Sun | Sep 24, 2017

Pope comforts sister of French priest slain by extremists

Published:Sunday | April 23, 2017 | 4:00 AM
Pope Francis (left) lights a candle in the Basilica of St Bartholomew in Rome yesterday as he celebrates the Liturgy of the Word in memory of the martyrs of the 20th and 21st centuries.

ROME (AP):

Pope Francis yesterday comforted the sister of an elderly French priest who was slain by Islamic militants in a church in Normandy as the pontiff paid tribute with a special prayer service to the courage of 20th- and 21st-century Christian martyrs.
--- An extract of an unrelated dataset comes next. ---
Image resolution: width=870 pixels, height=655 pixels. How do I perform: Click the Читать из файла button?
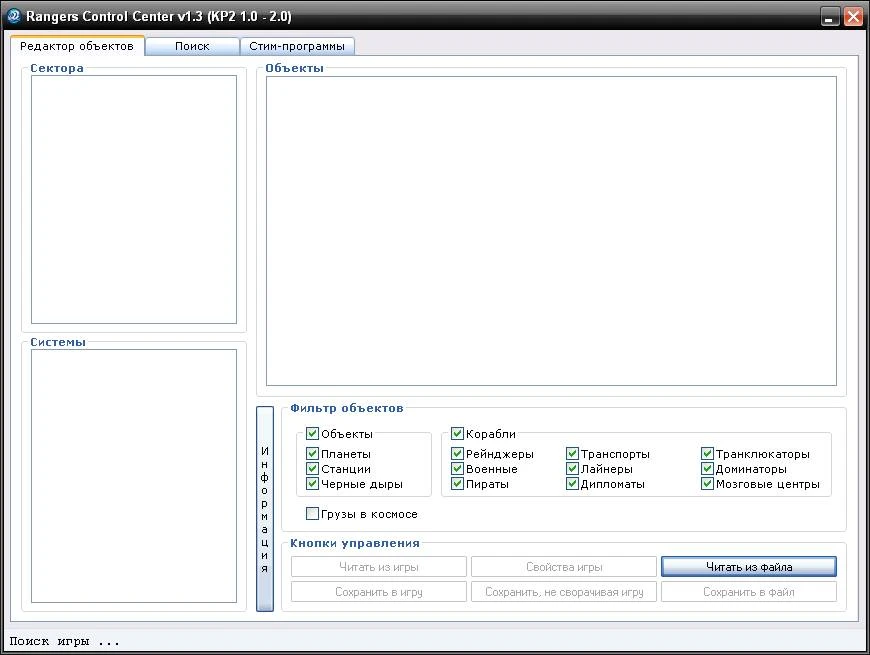point(748,567)

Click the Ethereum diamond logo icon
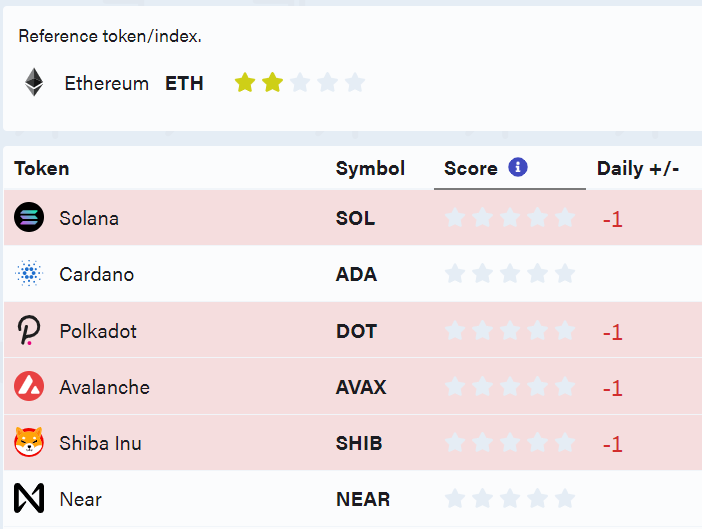pyautogui.click(x=34, y=82)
Francis gripped the hands of Roselyne Hamel, whose brother, the Reverend Jacques Hamel, 85, died when his throat was slit as he celebrated Mass on July 26, 2016.
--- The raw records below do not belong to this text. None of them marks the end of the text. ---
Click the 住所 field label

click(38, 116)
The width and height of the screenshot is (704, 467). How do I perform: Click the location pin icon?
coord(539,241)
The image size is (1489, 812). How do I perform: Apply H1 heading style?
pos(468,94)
He quietly spoke with her during the evening service in St Bartholomew Basilica on Tiberina Island in Rome. He had just heard her tell fellow faithful in the church that her brother was killed by "two youths radicalised by a discourse of hate."

 

COMBATING ARROGANCE

 

Francis said the legacy of modern-day martyrs "teaches us that with the strength of love, meekness, one can combat arrogance, violence, war, and with patience, achieve peace".
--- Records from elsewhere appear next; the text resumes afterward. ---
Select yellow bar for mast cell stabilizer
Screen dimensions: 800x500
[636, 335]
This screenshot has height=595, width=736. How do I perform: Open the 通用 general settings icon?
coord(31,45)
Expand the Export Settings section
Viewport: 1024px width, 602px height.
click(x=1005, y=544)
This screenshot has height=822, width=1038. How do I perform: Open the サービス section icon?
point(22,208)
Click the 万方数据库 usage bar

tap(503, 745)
Next week, Francis makes a two-trip pilgrimage to Egypt, a predominantly Muslim Arab nation, where, on April 9, on the Christian holy day of Palm Sunday, twin suicide bombings of Coptic churches killed 44 people.

In yesterday's service, Francis prayed that "persecuted Christians are protected and that peace soon comes to the world".

Departing from his prepared homily, Francis recounted how he was touched when, last year, during a visit to a migrant detention facility in Lesbos, Greece, a Muslim father of three told him that his Christian wife had her throat slit when "terrorists came ... and asked what our religion was".

Francis said the widower told him his wife was killed in front of him when she refused to toss away the cross she was wearing.

In his homily, Francis also hailed the suffering of refugees, who are kept in detention facilities, lamenting that "international accords seem more important than human rights".

He praised Italians and Greeks for welcoming tens of thousands of refugees and migrants rescued at sea and said he hopes the same generous spirit will "infect" other countries in Europe that have been resistant to taking in the refugees.